## Selección
***

Caídos Melgarejo y su exvinculación (que no tuvo mayor resultado que la masacre de las comunidades del altiplano paceño), el presidente Tomás Frías retomó el proyecto con idéntica finalidad, y estás vez sí perduró por más de medio siglo como fundamento de las políticas agrarias del Estado boliviano. Muy al contrario de lograr la proclamada modernización del país, agigantó su principal ancla premoderna: las estructuras serviles, feudales y patrimonialistas consumatorias de la dominación colonial y fundadas en el desprecio racial.
En efecto, en las tierras exvinculadas no se crearon unidades productivas modernas, sino que se amplió el patrimonio latifundiario del señorío clientelar, tan liberal en sus palabras como medieval en su realidad. Las comunidades fueron nuevamente despojadas, quebrantando la propia ley exvinculatoria, con la legitimidad de la masacre, y, sin dejar de vivir, producir y resistir como comunidades, tuvieron que trabajar gratuitamente en las mismas tierras de sus ancestros en las que ya no tenían derecho alguno, para los patrones que los fusiles del Estado boliviano les habían llevado por todo progreso, modernidad y libertad.
También la Reforma Agraria de 1953, a su modo y testimoniando la continuidad colonial del Estado boliviano, asumió la disolución de la comunidad tradicional como condición de la modernización del país o, al menos, su inevitable resultado. Ya no se la nombraba como barbarie, liberales y marxistas, en “revolucionaria” coincidencia, la descalificaban por “primitiva”, “inviable” y “agónica”.

***

## Información proporcionada
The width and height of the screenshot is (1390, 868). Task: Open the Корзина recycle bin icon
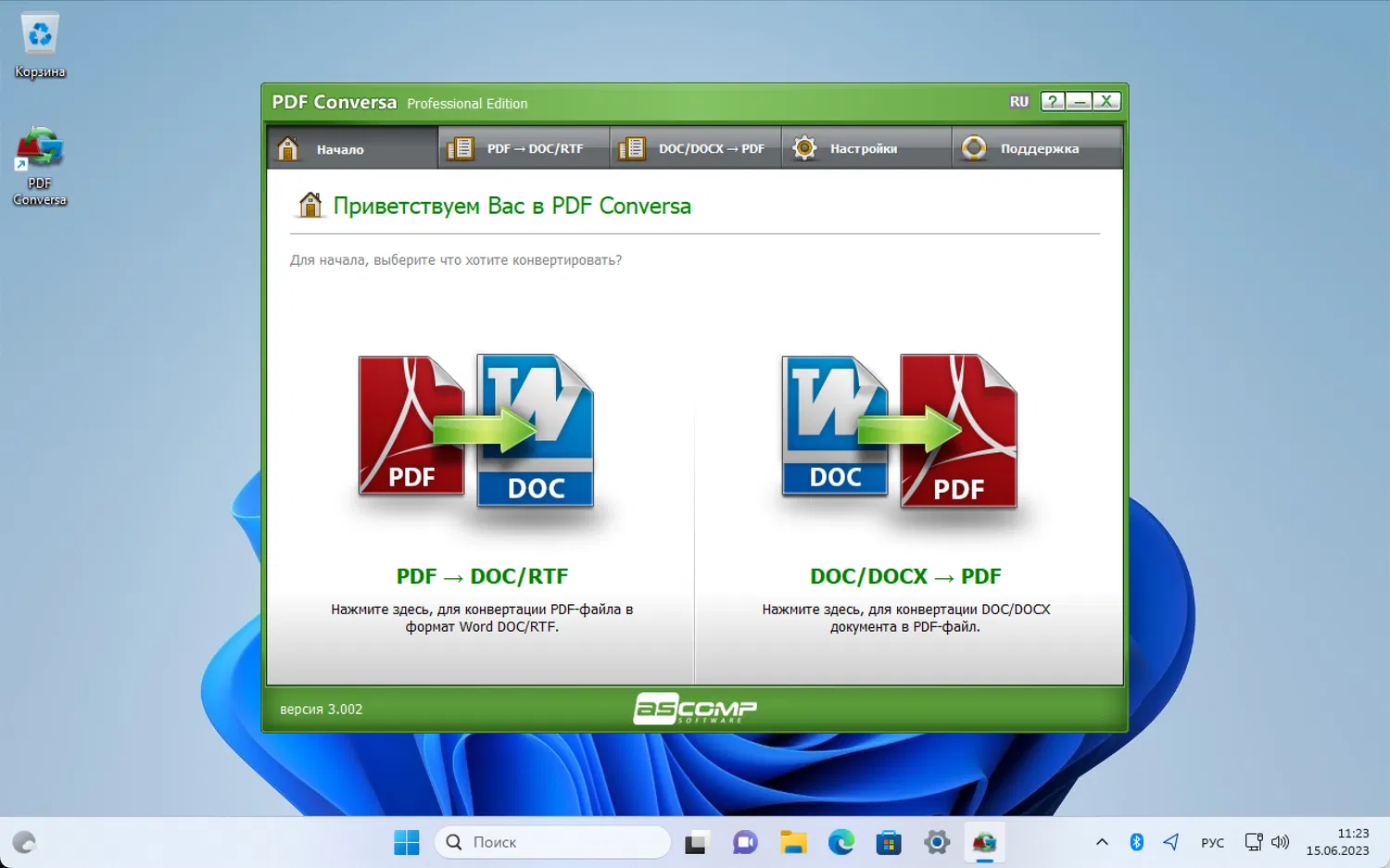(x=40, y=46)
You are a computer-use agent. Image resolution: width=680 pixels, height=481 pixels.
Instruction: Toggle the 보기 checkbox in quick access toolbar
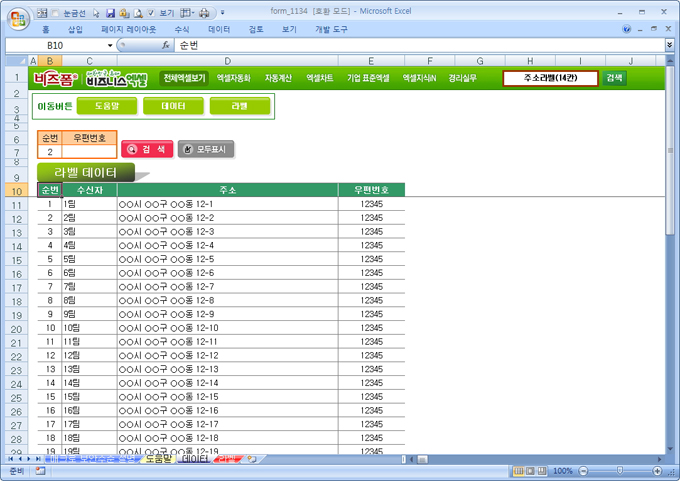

***

## Qué se pide
[1] Reproduce literalmente el fragmento del texto sobre la cuestión agraria en Bolivia que va desde "Caídos Melgarejo y" hasta "el desprecio racial.".
[2] Retoma el texto sobre la cuestión agraria en Bolivia y prosíguelo a partir de su última oración.
El material no guarda relación alguna con el texto sobre la cuestión agraria en Bolivia.

## Respuestas del ejercicio
[1]
Caídos Melgarejo y su exvinculación (que no tuvo mayor resultado que la masacre de las comunidades del altiplano paceño), el presidente Tomás Frías retomó el proyecto con idéntica finalidad, y estás vez sí perduró por más de medio siglo como fundamento de las políticas agrarias del Estado boliviano. Muy al contrario de lograr la proclamada modernización del país, agigantó su principal ancla premoderna: las estructuras serviles, feudales y patrimonialistas consumatorias de la dominación colonial y fundadas en el desprecio racial.

[2]
Por eso la Reforma Agraria convalidó el despojo exvinculatorio, negó el derecho a la propiedad agraria a gran parte de los pueblos indígenas de las tierras bajas, e individualizó en general la distribución de la tierra. Los mismos propósitos básicos de la exvinculación terminaron en casi la misma frustración, especialmente respecto a la anhelada modernización capitalista de la producción agraria. Así, el Estado revolucionario distribuyó a los colonos de las haciendas afectadas títulos de propiedad individual sobre la tierra productiva de la respectiva hacienda, sintiendo que con ellos entregaba un infalible boleto a la modernidad y a la prosperidad. Los colonos individualmente titulados, lejos de ejercer el derecho de la “sagrada” propiedad privada plena, perfecta y reluciente que se les había otorgado, lo emplearon como resguardo jurídico para restablecer su tradicional dominio comunitario de la tierra. Más aún, pasadas algunas pocas décadas, demandaron masivamente al Estado que todos esos títulos individuales se integren en un solo título comunitario.
Resulta pues muy significativo que al presente, el candidato Jorge Tuto Quiroga, con el lacónico acuerdo de Rodrigo Paz y como si estuviera programáticamente poseído por Melgarejo, esté postulando un nuevo proyecto de exvinculación como es el inequívoco sentido profundo de individualizar la propiedad comunitaria de la tierra. Esta vez, los argumentos exvinculatorios son notablemente escasos y falases. Ha dicho Quiroga que “lo que es todos es de nadie”, sugiriendo que el patrimonio comunitario no se protege adecuadamente, lo que es totalmente opuesto a la realidad.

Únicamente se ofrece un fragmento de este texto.